Imagem 3D do projecto do Museu da Vinha e do Vinho de Carcavelos.
Regresso da vinha e do vinho a Carcavelos
As adegas da Quinta do Barão irão acolher o futuro Museu Municipal da Vinha e do Vinho de Carcavelos, espaço especialmente direccionado para a etnologia e etnografia, que dará a conhecer o território da Região Demarcada, a produção vinícola e as memórias do lugar.
A Quinta do Barão, imóvel classificado como de Interesse Público em 2002, constitui um exemplo da arquitectura civil residencial da primeira metade do século XVIII. Inicialmente pertenceu a Jacinto Isidoro de Sousa, tendo passado, em 1794, para o Barão de Moçâmedes, facto que motivou a designação popular de Quinta do Barão.
O grande desenvolvimento da Quinta deu-se com o plantação da vinha, que se manteve em actividade até à década de 80 do século XX, constituindo um dos mais importantes centros produtores da região demarcada de Carcavelos. O grande surto urbanístico em volta da Quinta e em grande parte do seu território levaram ao abandono da prática agrícola.
Para além da musealização das adegas, o Plano de Pormenor previsto para o local contempla ainda a reconversão do antigo palacete num hotel de charme, a criação de um parque urbano, ajustamentos às vias que atravessam e circundam a quinta, bem como uma ciclovia.
Ao musealizar as adegas da Quinta do Barão a Câmara Municipal de Cascais deseja apoiar a retoma da produção do Vinho de Carcavelos no Vale de Caparide, proporcionando um espaço de lazer e convívio em torno das memórias de Carcavelos e da sua marca vinícola.

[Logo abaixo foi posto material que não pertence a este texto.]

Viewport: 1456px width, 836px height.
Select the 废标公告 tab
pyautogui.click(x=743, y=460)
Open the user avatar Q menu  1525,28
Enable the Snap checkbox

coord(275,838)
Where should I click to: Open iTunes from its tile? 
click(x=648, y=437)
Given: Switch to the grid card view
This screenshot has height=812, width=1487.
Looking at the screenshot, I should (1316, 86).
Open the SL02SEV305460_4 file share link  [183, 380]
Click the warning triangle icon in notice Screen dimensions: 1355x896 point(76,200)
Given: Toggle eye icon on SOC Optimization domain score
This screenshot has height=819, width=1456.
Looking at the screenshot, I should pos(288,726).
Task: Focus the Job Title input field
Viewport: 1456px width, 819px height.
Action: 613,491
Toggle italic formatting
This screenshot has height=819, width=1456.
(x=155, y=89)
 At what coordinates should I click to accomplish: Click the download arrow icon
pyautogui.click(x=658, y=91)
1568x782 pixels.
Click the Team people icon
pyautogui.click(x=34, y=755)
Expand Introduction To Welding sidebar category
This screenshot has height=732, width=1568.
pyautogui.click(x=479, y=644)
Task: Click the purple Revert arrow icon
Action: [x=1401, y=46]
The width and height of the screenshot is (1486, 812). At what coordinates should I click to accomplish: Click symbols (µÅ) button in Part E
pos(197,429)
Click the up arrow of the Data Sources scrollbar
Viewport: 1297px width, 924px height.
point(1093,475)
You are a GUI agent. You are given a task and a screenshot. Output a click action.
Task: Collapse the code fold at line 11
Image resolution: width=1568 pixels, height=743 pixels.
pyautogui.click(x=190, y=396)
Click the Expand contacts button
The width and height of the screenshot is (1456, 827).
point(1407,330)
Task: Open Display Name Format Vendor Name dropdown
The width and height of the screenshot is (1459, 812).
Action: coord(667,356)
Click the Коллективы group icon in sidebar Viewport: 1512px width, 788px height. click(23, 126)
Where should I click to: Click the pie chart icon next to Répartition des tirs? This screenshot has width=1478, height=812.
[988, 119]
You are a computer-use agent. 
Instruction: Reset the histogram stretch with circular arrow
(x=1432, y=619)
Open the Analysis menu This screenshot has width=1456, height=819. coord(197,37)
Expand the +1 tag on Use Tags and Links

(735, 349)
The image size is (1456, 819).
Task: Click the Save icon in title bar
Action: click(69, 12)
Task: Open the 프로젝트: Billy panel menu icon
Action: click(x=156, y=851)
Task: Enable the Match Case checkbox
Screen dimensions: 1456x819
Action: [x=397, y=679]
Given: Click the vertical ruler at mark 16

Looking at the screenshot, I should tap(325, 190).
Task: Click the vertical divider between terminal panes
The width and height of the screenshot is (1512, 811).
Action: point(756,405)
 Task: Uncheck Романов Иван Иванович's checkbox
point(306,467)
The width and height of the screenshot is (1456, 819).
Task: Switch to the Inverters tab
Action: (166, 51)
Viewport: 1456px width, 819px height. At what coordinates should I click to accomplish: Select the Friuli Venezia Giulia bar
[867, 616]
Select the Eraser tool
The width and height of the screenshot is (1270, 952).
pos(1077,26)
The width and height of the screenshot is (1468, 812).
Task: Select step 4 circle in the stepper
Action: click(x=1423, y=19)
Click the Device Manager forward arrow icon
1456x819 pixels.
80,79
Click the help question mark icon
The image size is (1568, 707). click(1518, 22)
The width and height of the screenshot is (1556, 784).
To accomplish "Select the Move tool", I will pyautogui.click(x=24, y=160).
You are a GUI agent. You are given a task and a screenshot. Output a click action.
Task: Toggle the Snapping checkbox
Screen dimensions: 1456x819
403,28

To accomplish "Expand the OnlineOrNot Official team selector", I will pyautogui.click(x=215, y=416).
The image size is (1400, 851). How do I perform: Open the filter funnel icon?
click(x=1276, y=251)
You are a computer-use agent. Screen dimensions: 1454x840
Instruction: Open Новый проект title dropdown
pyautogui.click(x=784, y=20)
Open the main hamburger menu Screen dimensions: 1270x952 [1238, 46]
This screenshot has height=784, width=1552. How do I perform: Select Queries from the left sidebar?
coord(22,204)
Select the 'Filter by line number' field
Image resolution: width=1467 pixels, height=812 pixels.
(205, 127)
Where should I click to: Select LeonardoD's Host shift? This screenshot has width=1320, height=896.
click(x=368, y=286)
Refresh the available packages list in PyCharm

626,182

A colecção do museu terá como base o acervo da riquíssima colecção adquirida pelo Município a José Maria Almarjão (1920-2009) que durante décadas reuniu um notável conjunto de documentos e objectos relacionados com esta temática. O projecto ficou a cargo do arquitecto Flávio Barbini. Antecipando a inauguração do museu, o Departamento de Cultura realizou já duas exposições que procuram revelar aos munícipes um pouco do que poderão vir a encontrar nesta nova unidade museológica.